Other than the marked increase in after-tax income inequality between 1995 and 2000, there was comparatively little change in inequality over that period. The period from 1976 to 1995 was characterized by cyclical increases and decreases in inequality and no sustained trend. Comparing 1979 and 1989, two similar points in the business cycle, the Gini coefficient fell only slightly from 0.286 to 0.281. During most years from 2000 through 2011, the Gini coefficient more or less remained at the higher level reached in 2000, only varying within a narrow range. This is not to say that all types of inequality did not change over this period, or that inequality did not change according to some other measures — there were, in fact, important changes in market income inequality during the 1980s and 1990s, as well as changes in the concentration of income in the hands of the top 1 percent of earners in each decade from the 1980s to the 2000s.

Inequality changes when incomes in certain parts of the income distribution grow at a different rate than in others. Indeed, it is possible to have rising inequality when households in all parts of the income distribution are becoming better off. As table 1 shows, between 1979 and 1995 after-tax incomes changed very little at the bottom, middle and top end of the distribution, as did income inequality. Yet, between 2000 and 2011, a period also associated with little change in inequality, incomes grew strongly across the distribution. From 1995 to 2000, however, the period of the largest increase in after-tax income inequality, average income in highest quintile grew more than average income in the middle, which in turn grew more than average income in the lowest quintile. In short, the two periods of comparative steadiness in inequality are associated with more balanced changes across the income distribution, while the period of rising inequality is associated with large income increases in the top quintile and low real income growth at the bottom.5

Heisz table1

Rising income inequality across countries and provinces

The increase in income inequality seen in Canada also occurred in other countries, as shown in a report by the OECD (2011) that compares after-tax income inequality trends across a number of OECD countries between 1985 and 2008 (figure 2). With regard to Canada’s position internationally, the report makes two salient observations. First, income inequality differs markedly among OECD countries, and Canada ranks near the middle of the group (the OECD estimate of the Gini coefficient for Canada was .324 in 2008). For example, countries such as the United Kingdom (.345) and the United States (.378) have higher inequality, and Scandinavian countries such as Sweden (.259) and Finland (.259) have lower inequality. Second, between 1985 and 2008, income inequality increased in virtually all OECD countries.
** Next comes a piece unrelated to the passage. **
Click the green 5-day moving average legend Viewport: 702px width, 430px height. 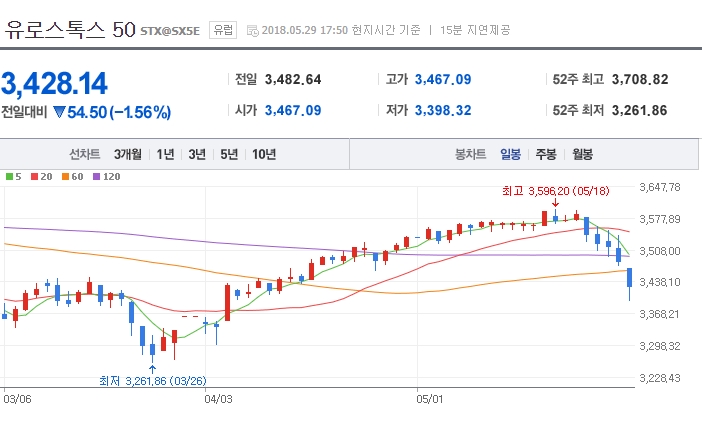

The Gini coefficient for Canada rose from 0.293 to 0.324 over the period. Large increases in inequality were also recorded in the United States, New Zealand, Australia, Japan and several countries in Europe, indicating that the rise was not concentrated only in North America or in Anglo-Saxon countries. Indeed, inequality rose both in countries with traditionally high levels of inequality, such as the United States and the United Kingdom, and in those with traditionally lower levels, such as Sweden and Finland.

Heisz fig2

Even within Canada income inequality varies from province to province, although the differences between provinces are less than those between OECD countries. For example, the Gini coefficient for after-tax income in 2011 was 0.311 in Ontario, 0.291 in Quebec and 0.337 in Alberta (Statistics Canada, CANSIM table 202-0709), inequality levels that range between those in low- and high-inequality OECD countries. Statistics at the provincial level are more susceptible to error due to smaller samples, so to look at changes in provinces’ income inequality over time, I compare data averaged over the 1985-89 and 2007-11 periods (figure 3). I find that, as in most OECD countries, inequality rose in all provinces, although in some cases the increase was small and probably not significant. The largest increase was in Ontario, where the Gini coefficient grew by 0.041.

Heisz fig3

The top 1 percent

Although the study of income inequality is long-standing, public interest in this topic has peaked in recent years, partly as a result of research on the concentration of income among the top 1 percent of earners. Piketty and Saez (2003) for the United States and Saez and Veall (2005) for Canada provide evidence that, by the 2000s, the concentration of income among top earners had reached levels not seen in these countries since the 1930s. The increase in concentration was particularly rapid over the 1993-2010 period.

Heisz fig4

As figure 4 shows, the share of market income received by the top 1 percent of income earners in Canada increased steadily, from 7.6 percent in 1982 to 12.0 percent in 2011 (peaking at 13.6 percent in 2006). The only interruptions in this steady rise were at the onset of economic slowdowns in the early 1980s, 1990s and in the 2000s, when the income share of high-income earners tended to fall. Overall, trends in the top earners’ market income share reflect trends discussed earlier in relation to the Gini coefficient for AEA after-tax income, with the largest increase occurring between 1995 and 2000, although the rise in the top income shares started earlier, in the late 1980s. A closer look reveals that the increase in top income shares was even faster for earners in the top 0.1 percent and 0.01 percent of the distribution. Compared to 1982, the share earned by the top 1 percent was more than one-and-a-half times as large in 2011, the share earned by the top 0.1 percent was twice as large and the share earned by the top 0.01 percent was two-and-a-half times as large — that is, the top 0.01 percent earned 0.6 percent of income in 1982 and 1.5 percent of income in 2011 (Statistics Canada, CANSIM table 204-0001).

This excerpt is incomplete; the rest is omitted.